TT Epaper
The Telegraph
 
CIMA Gallary

Facelift takes backseat

- Ward No. 1 devoid of basic civic amenities

Bhubaneswar, Jan. 21: Several areas in ward No. 1 are deprived of basic civic facilities, including road, drains and sewerage.

Though Patia and nearby localities, which constitute the ward, have swanky malls and some high-profile educational institutions and hospitals, black top roads are missing. The drainage system in most areas is also lying defunct.

The ward includes Infocity, Kalinga Institute Industrial Technology, Aryapalli, Prasanti Vihar, Silicon Institute of Technology, Future Bhubaneswar School, Kanan Vihar and part of Sailashree Vihar.

“The old ward No. 1 is now divided into ward Nos. 1, 2, 6 and 7 because the earlier one was the city’s largest. The delimitation exercise has brought us new hope and I am going to plan new roads and drains for the areas under my ward,” said Mamata Rout, the newly elected councillor of the reconstituted ward No. 1.

The much-awaited sewerage work started at the ward two months ago. Rout hopes that the work would be over by the end of 2015.

Due to the lack of proper drainage system in the area, the two natural drainage channels have also been converted into sewer channels with the drains from individual colonies emptying into them.

Former councillor of ward No. 1 Manoranjan Behera said: “The limited grant of Rs 80 lakh per ward was insufficient for the area. This could be a major reason for the lack of development. On the other hand, the Bhubaneswar Municipal Corporation never monitored the fees collected from the real estate developers for local development, so the development was never visible.”
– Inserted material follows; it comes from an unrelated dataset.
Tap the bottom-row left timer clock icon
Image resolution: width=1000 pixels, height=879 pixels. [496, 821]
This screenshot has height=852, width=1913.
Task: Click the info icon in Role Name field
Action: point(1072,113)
Patia resident Ratnakar Pati said the development authority should take note of the real estate development near his area and its outskirts as many multi-storey buildings are coming up without proper planning for roads, drains and sewerage.
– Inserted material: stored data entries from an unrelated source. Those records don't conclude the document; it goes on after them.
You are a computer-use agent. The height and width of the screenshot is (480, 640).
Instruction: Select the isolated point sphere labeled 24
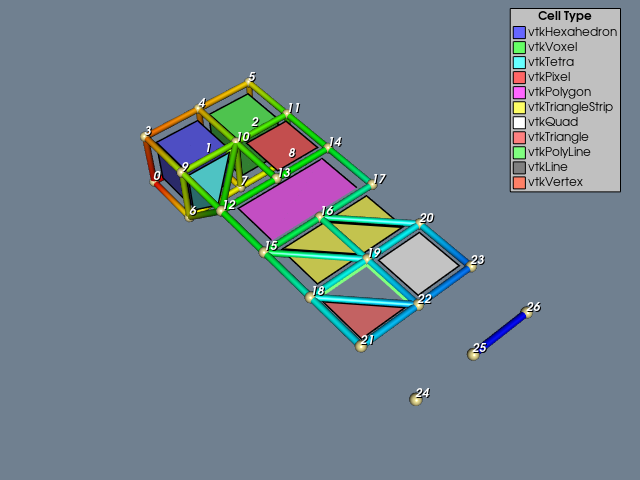(416, 399)
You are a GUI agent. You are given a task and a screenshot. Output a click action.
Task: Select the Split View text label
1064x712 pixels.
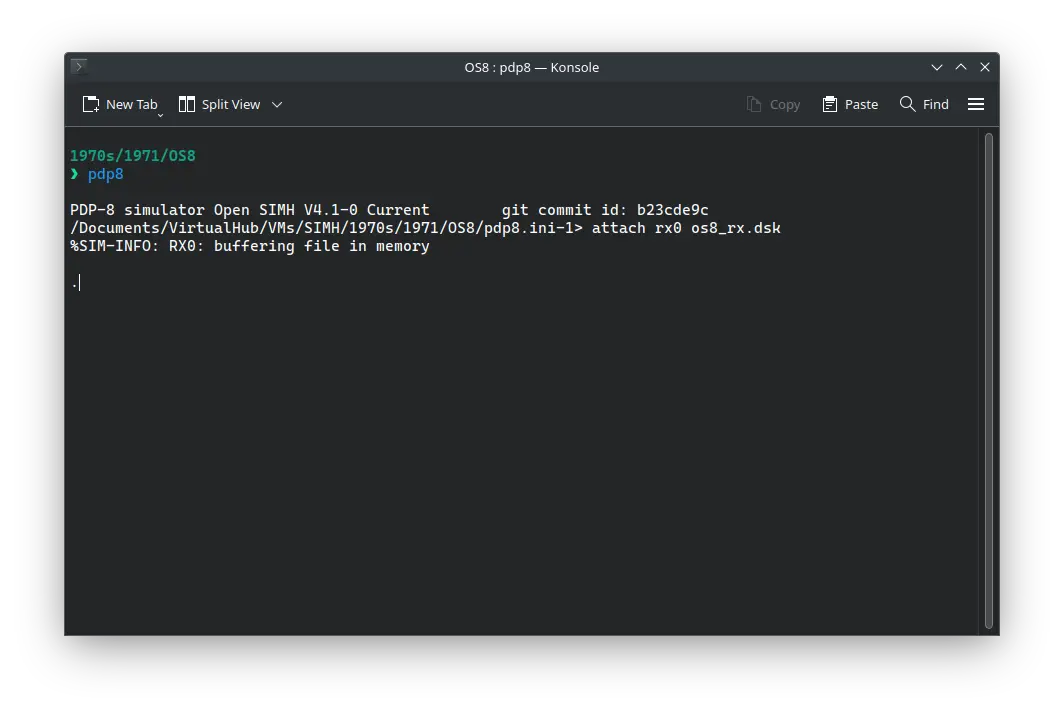click(x=231, y=104)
Mayor Ananta Narayan Jena said: “The areas at the old ward No. 1 have become very important with development of some major educational institutions and IT majors. So, we are on the job to ensure a civic facelift for Patia and beyond shortly.”

The Bhubaneswar Development Authority has banned building plan approval by the block development officer of the nearby areas because they lack technical expertise to grant such approval. However, many buildings have come up with old approvals in some pockets of Raghunathpur.

BDA enforcement officer Debaprasad Dash said: “Earlier, we had attempted demolition on Patia outskirts. If any report from the planning wing comes to our notice, we can initiate action as the state government is willing only to target huge players and not tiny landowners.”

Zilla parishad member Basanti Patra, however, said the Raghunathpur gram panchyat was also contributing to the development set-up in the area. Low-lying areas near Raghunathpur were marooned by a bad drainage system on Patia outskirts as the waters released from the Deras barrage had flooded the localities after Phalin last October. The flash flood caused by the water released from the Deras reservoir took many by surprise on both sides of the Airport-Nandankanan road.

Patra said the area was flooded during the Phailin-induced flood and also during 1999 super cyclone. The outlet of the Budha nullah was linked to a sluice gate on the bank of the Kuakhai river. As there was no watch-and-ward system near the gate, the flooding was caused and it is not linked to a bad drainage near the outskirts.